Changer d’appartement, ne pas sortir le soir, ne pas aller à la gare.
J’avais arrêté depuis plusieurs mois d’aider les sans-papiers.
5 étudiants de ma fac ont des problèmes, peut-être plus. Une manif est organisée samedi.
Je ne peux même pas en parler, je n’y arrive pas.
fac en grève
On dit que le mouvement prend de l’ampleur dans toutes les villes du pays.
Le blocage de la fac a été voté mardi en Assemblée Générale. Les profs, en grève depuis plusieurs semaines étaient contre.
Début d’un mouvement. Je suis morte de trouille. La fatigue ajoute au stress.
Mais cette fois-ci les profs sont avec nous, pour une fois, alors on ne les lâchera pas. Pas moi en tout cas… Les autres étudiants grévistes insistent sur la séparation des deux mouvements, étudiants d’un côté, professeurs-chercheurs de l’autre.
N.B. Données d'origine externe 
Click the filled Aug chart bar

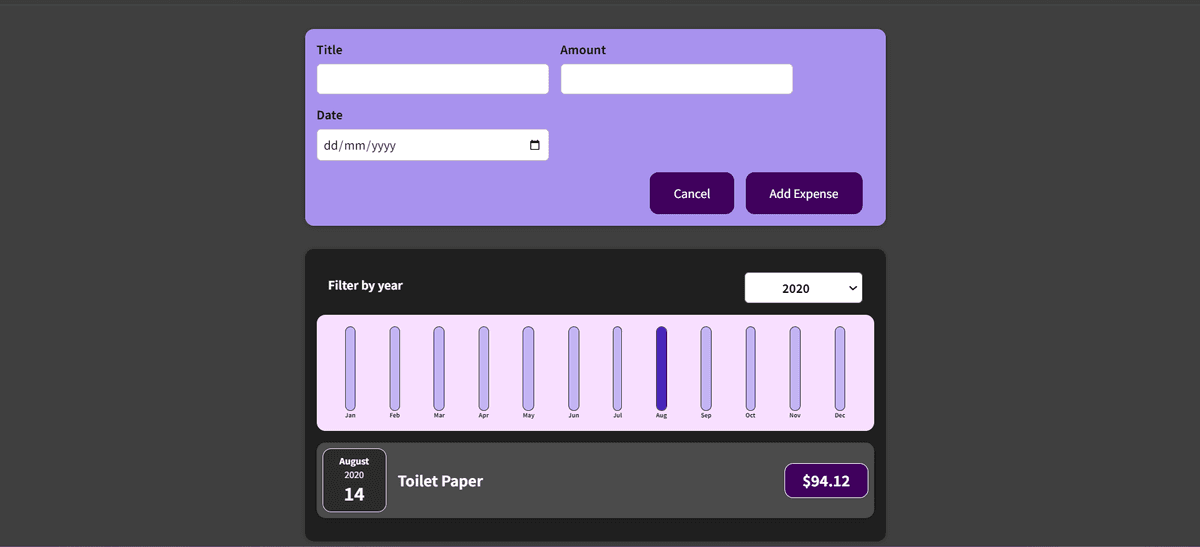tap(661, 368)
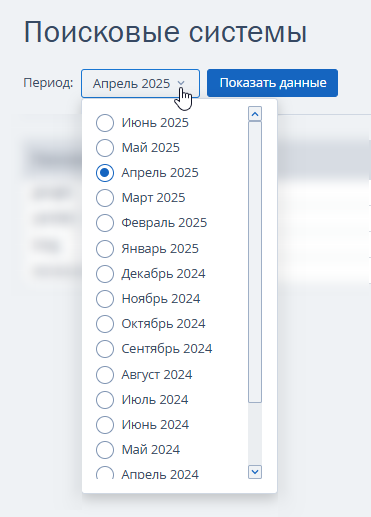
Task: Choose Январь 2025 period option
Action: click(x=105, y=249)
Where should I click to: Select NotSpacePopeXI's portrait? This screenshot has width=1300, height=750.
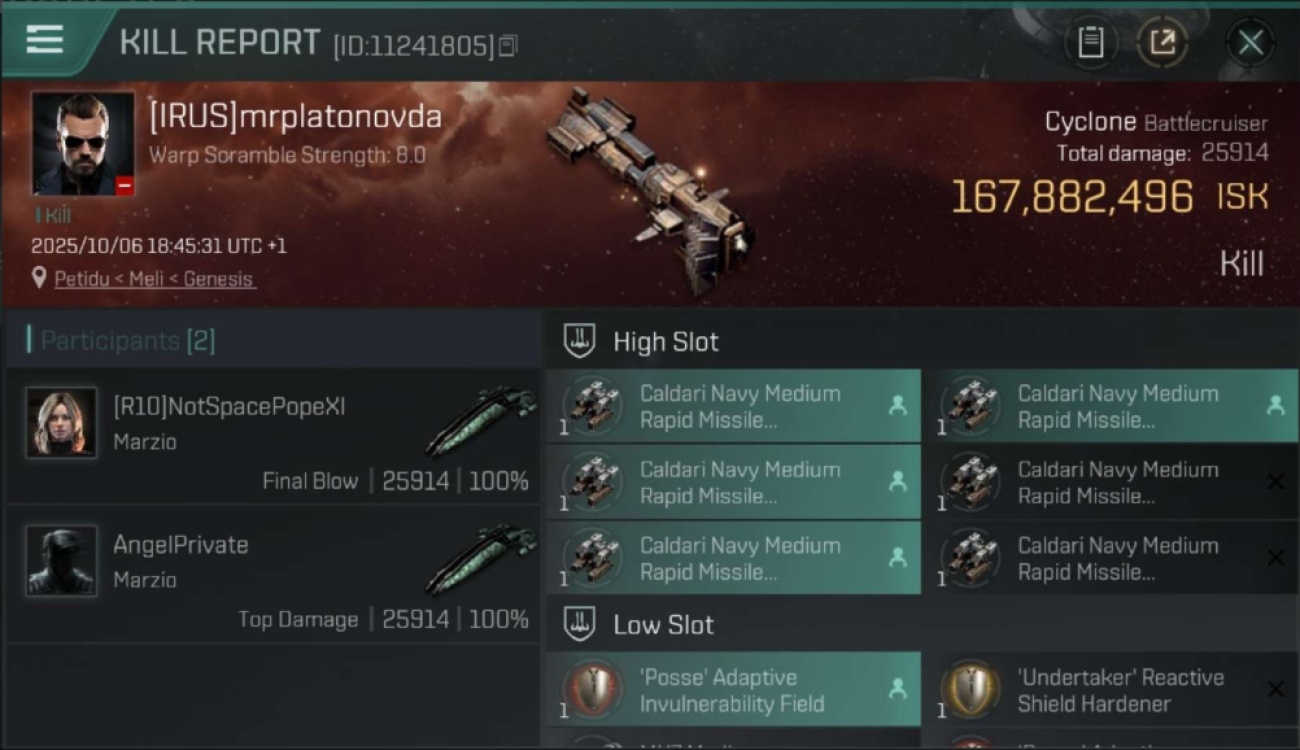[x=62, y=423]
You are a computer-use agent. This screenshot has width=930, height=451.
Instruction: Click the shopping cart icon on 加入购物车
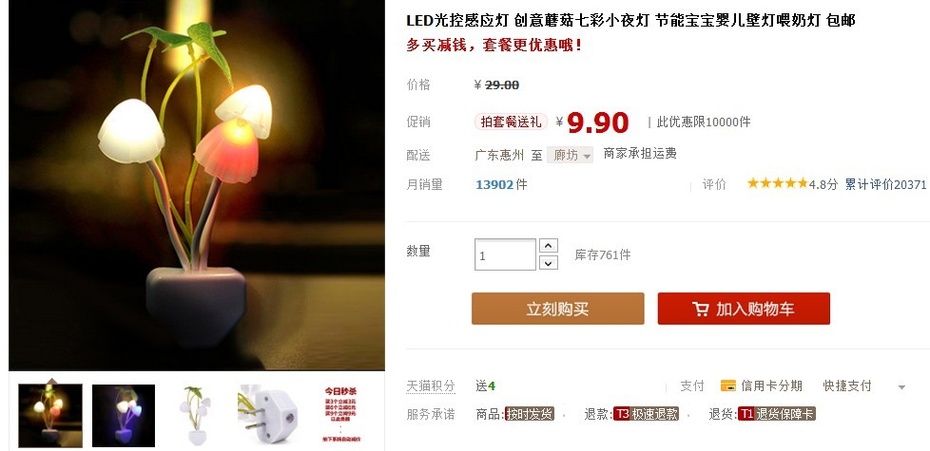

Je leur courre après. Avant les blocages ils organisaient des débats, sur la mastérisation, la réforme des statuts d’enseignants-chercheurs, la précarité à l’université. Puis nous n’avons plus vu personne.
Du coup à la dernière manif, j’ai insisté auprès de mes profs présentes sur la possibilité de faire une réunion interne au département d’espagnol à la rentrée.
La fac est bloquée, ou plutôt occupée, il est important qu’elle reste vivante.
07.09.2008
Translation (2)
Retour à l’appartement.
Dernier repas ici, enfin la bas. On commande des pizzas. Un taxi viendra me chercher dans la nuit. Je ne veux pas partir, je suis soudain très angoissée, je voudrais dormir mais il faut que je refasse ma valise et puis de toute façon je n’ai pas le temps de dormir.
Dani et Noelia m’accompagne gentiment dans ma nuit blanche. J’ai très chaud.
On sonne en bas, c’est le taxi.
Gracias
No, a ti, mujer !
Il roule vite, personne sur le periph’, il plaisante avec ses collègues par radio.
Le trajet me relaxe.
Arrivée à l’aéroport.
Il beaucoup de gens étendu sur le sol, ils dorment là... C’est ce que j’aurais dû faire. J’ai dépensé presque autant dans le taxi que dans le billet d’avion. J’aurais pu prendre le dernier métro.
Bref.
Vol tranquille, arrivée à Eindhoven où je descends de l’avion en tenue madrilène.
Il fait un vent de fou.
Je suis contente d’être là. Je trouve le bus qui va vers la gare. On fait la queue pour acheter un ticket. 3€ ! Cher pour 20 minutes de trajet.
Acheter le ticket prend du temps, le distributeur ne fonctionne pas ou très mal Du coup tout le monde panique un peu, je discute avec les autres voyageurs, ils semblent qu’ils aillent tous à Amsterdam, un type de mon âge ne comprend pas pourquoi je vais à La Haye, quelle idée ?
Il m’explique que lui et ses amis vont se rendre dans un coffee shop dès leur arrivée, je lui explique que des coffee shop il y en a partout aux Pays-Bas mais ce qui je lui dit ne l’interesse pas. Qu’est-ce qu’elle en sait celle-là ?
Suite à ça, arrivent un couple de français, le type commence donc à sortir en braillant les trois pauvres mots de français qu’il connaît, ces potes le suivent. Ils essaient de me faire participer, je me dirige vers l’entrée du bus, on doit pouvoir acheter le ticket à l’intérieur. Ce type est assez con pour ne pas avoir entendu mon accent.
Pendant le trajet en bus je parle avec une famille d’argentins. Ils sont venus à Madrid pour 3 ans et en profite pour visiter l’Europe. On se sépare à la gare, ils regrettent que je n’aille pas à Amsterdam avec eux.
Le train part, il fait très chaud dans la cabine, le chauffage marche.
Deux vieilles dames discutent, je m’amuse de cette langue qui n’a aucun sens pour moi.